What I'm curious about is
what sort of weight should I be losing per week?


The time scale for fat loss is month to month, not week to
week. Everyone hates this but hating it doesn't stop it
from being true.


Averaged from beginning to the start of maintenance, it
appears that 4 per month is the best rate for keeping it
off ...


You're doing fine. Early loss includes water ...


Ok thanks, I'm only a couple of weeks in so I'll check and see my
weight loss over the month.


What happens is two curves added together. One is a
gradual decline reflecting fat lost across the months.
The other is a wild daily up and down bounce of the body
storing and releasing carbs and the water the carbs are
stored in.

There are several approaches that use the scale in a
rational way. Getting on the scale daily and thinking
the number it gives reflects your current weight isn't
in the list. Only getting on the scale monthly is
probably an overreaction to the monthly time scale of
fat loss.

The problem with only weighing monthly is what if you
get the bottom of the water swing one month and then the
top if the water swing the next two months in a row.
You'll think you haven't lost anything in 3 months. It's
an overreaction. Simple compromise is to weigh weekly
with the mindset that progress is supposed to be monthly.
As time goes on that mindset gets easier to acheive but
some find it hard early on.

Arguably the best way to handle it is to use an arithmatic
smoothing formula. The simplist is to weigh 2 days in
a row and average them. From there on add today's weight
plus yesterday's average. Average those 2 numbers by
dividing by 2. Write that one down for tomorrow. This
makes the daily bounce of water have much less effect.
Even better is to use 3 or 4 in place of the 2's above to
get more gradual smoothing. There are very fancy formulas
that are a trivial improvement on this simple method.

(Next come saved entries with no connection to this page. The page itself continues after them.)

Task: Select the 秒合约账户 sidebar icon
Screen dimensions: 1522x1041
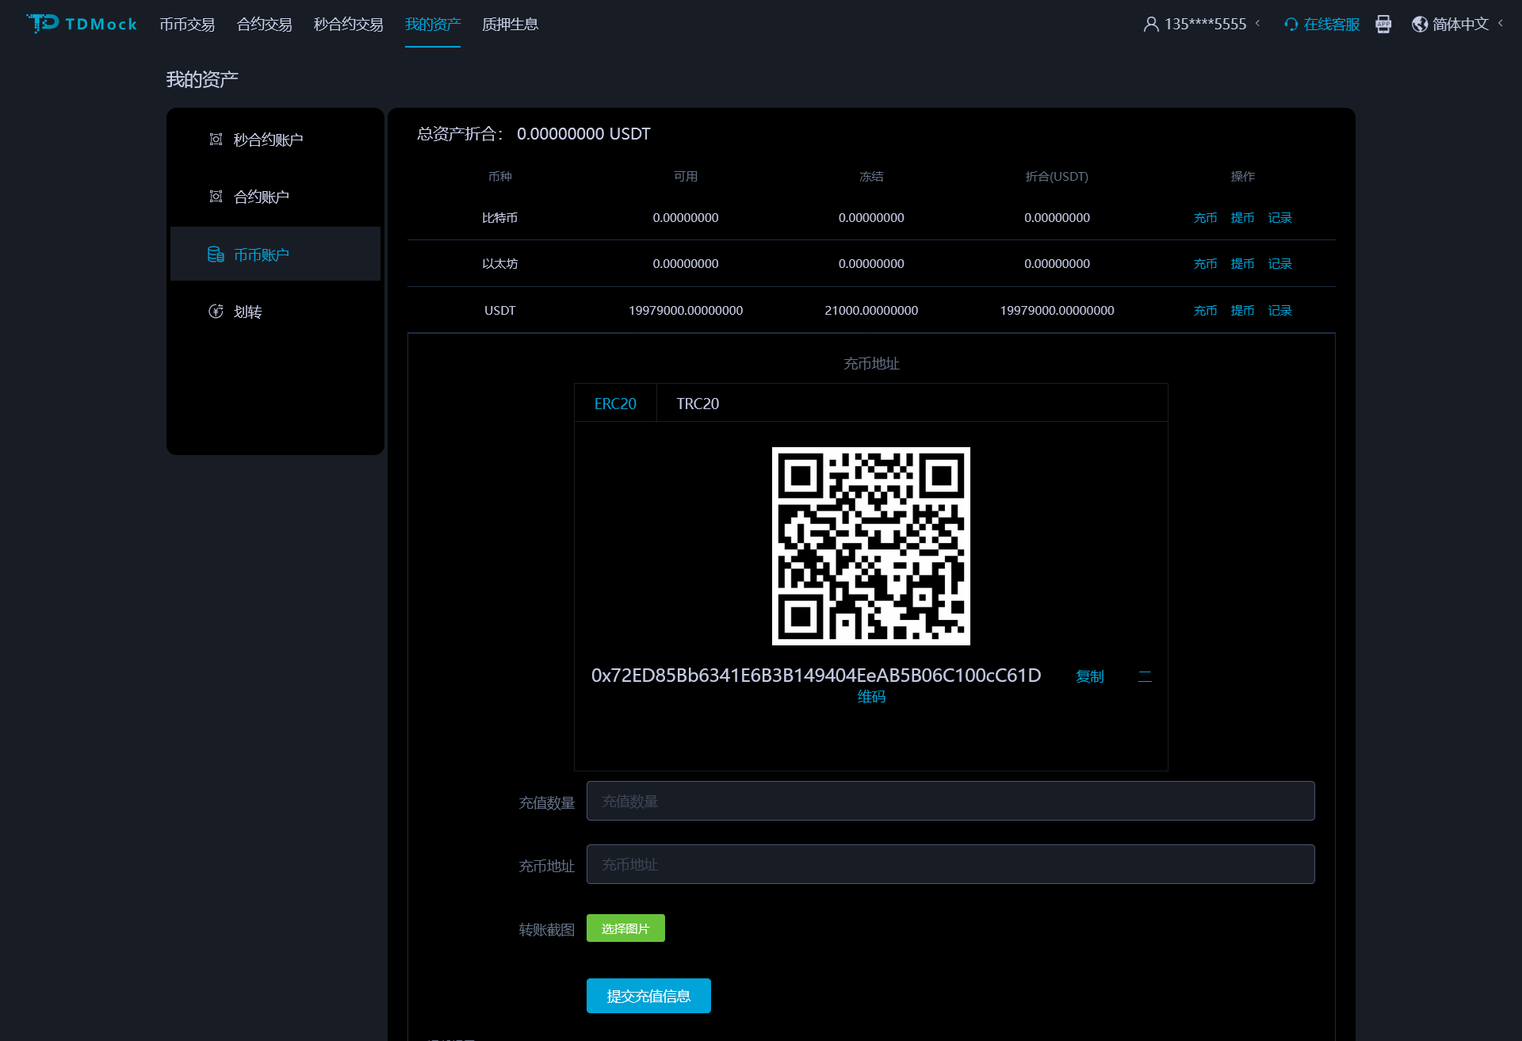Action: (x=216, y=140)
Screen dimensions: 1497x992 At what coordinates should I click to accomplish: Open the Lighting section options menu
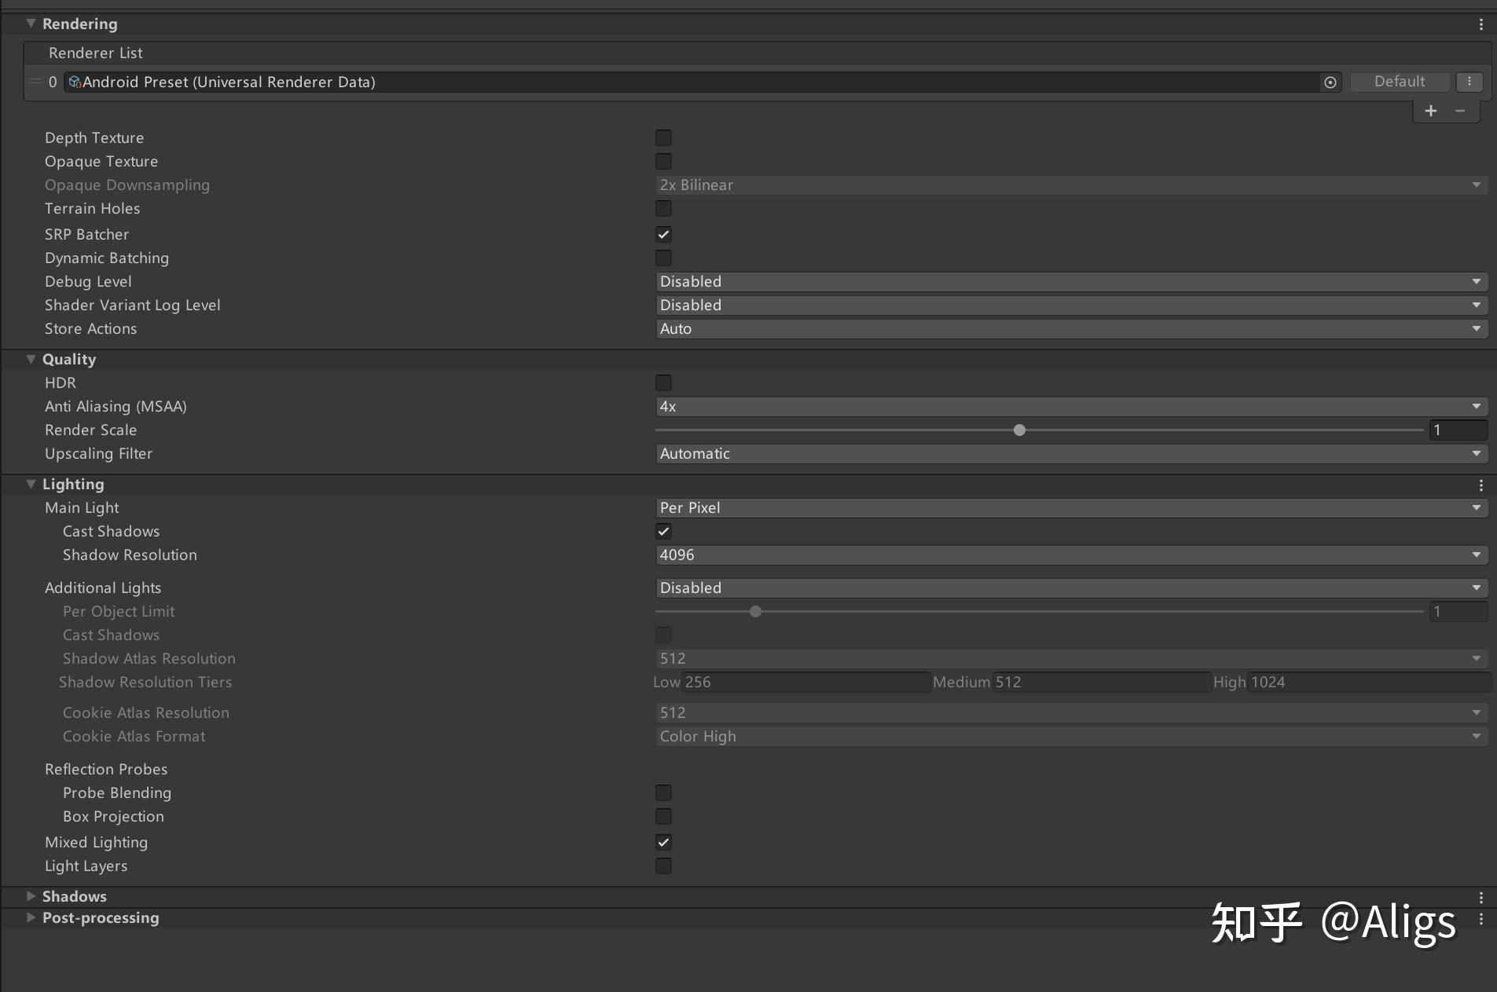coord(1480,485)
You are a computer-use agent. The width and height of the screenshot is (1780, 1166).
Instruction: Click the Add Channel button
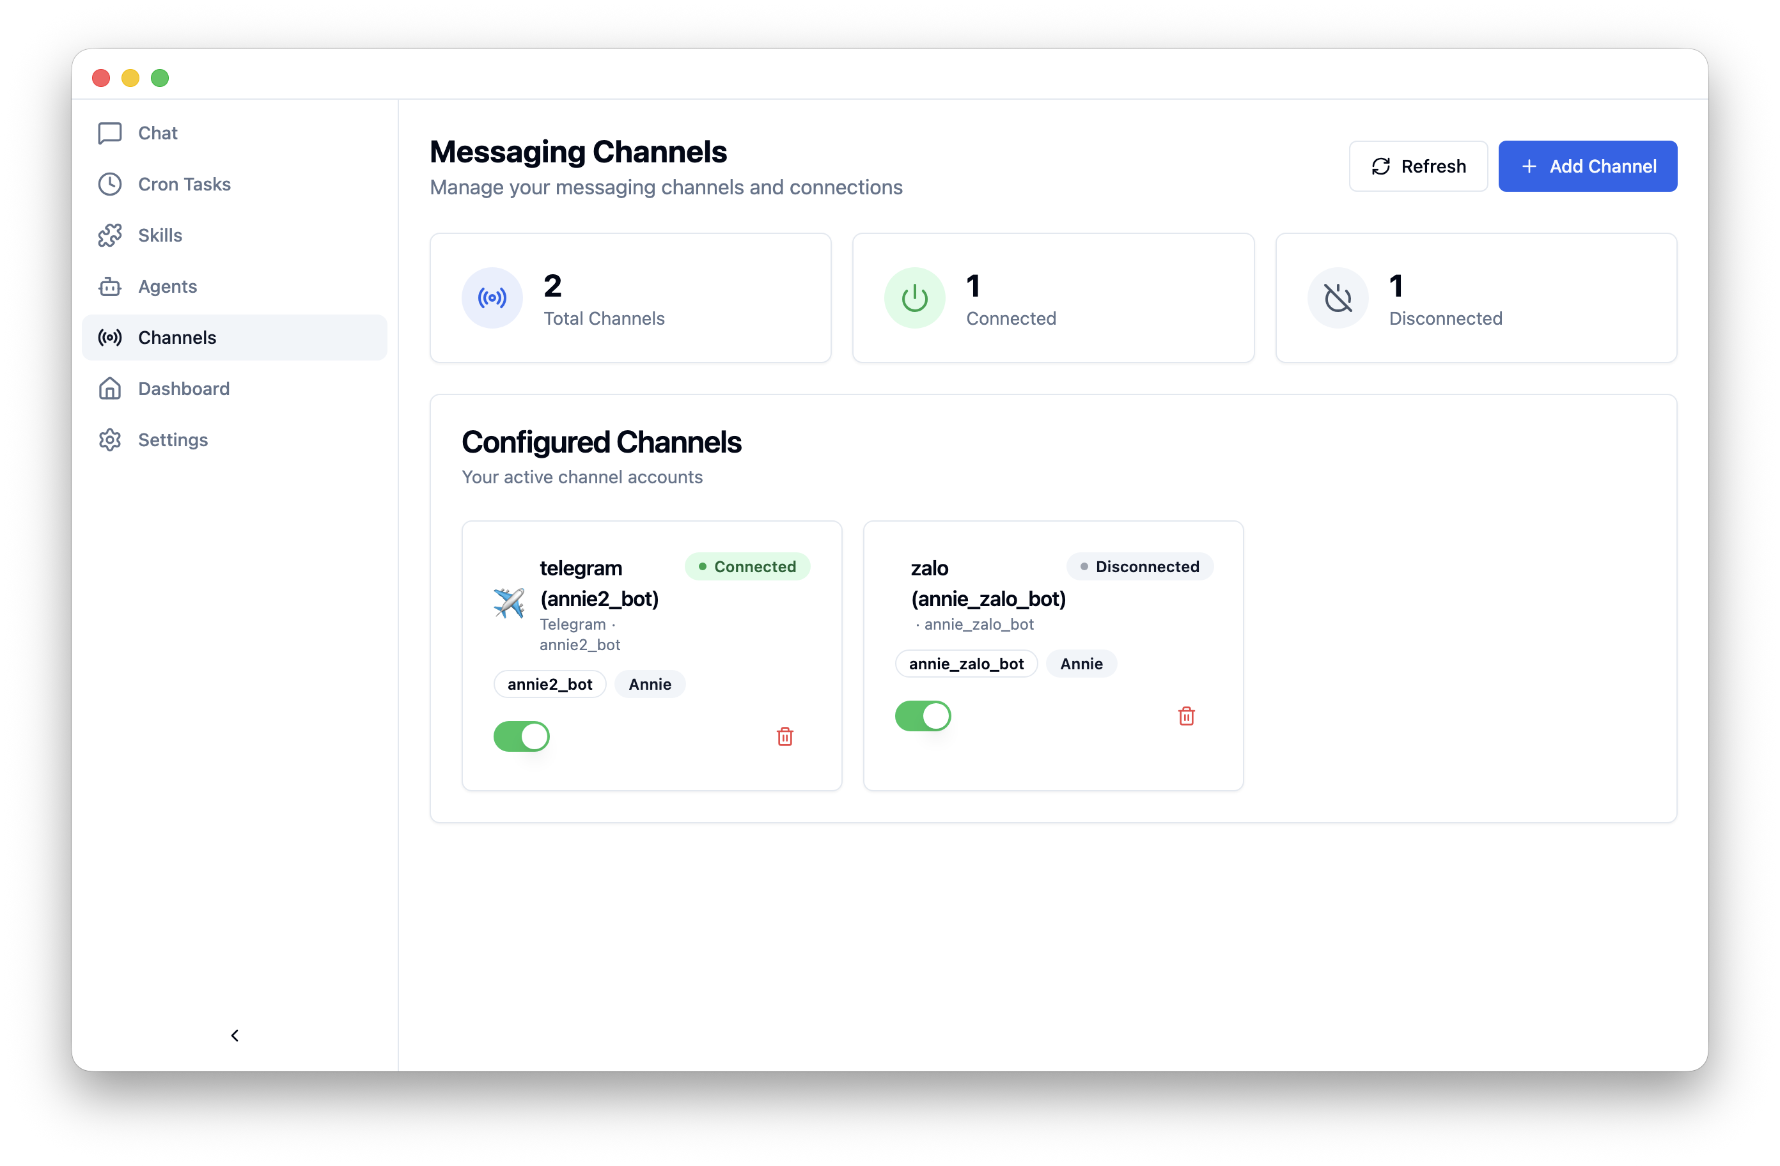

One reason folks like to weigh weekly is to find out if
they are doing something wrong. By the time you're on
Maintenance that becomes important - It's easy to
gradually drift off you system and start gaining and
you don't want to be a month in before you catch it.
For folks on a published plan, though, if you actually
need a scale to tell whether you had a problem means you
didn't understand the written plan or you haven't
tracked what you've eaten. Who in their loss phase ever
cheats without knowing it? Problem is you don't mention
a published plan and folks who roll their own don't have
that sort of certainly to build upon.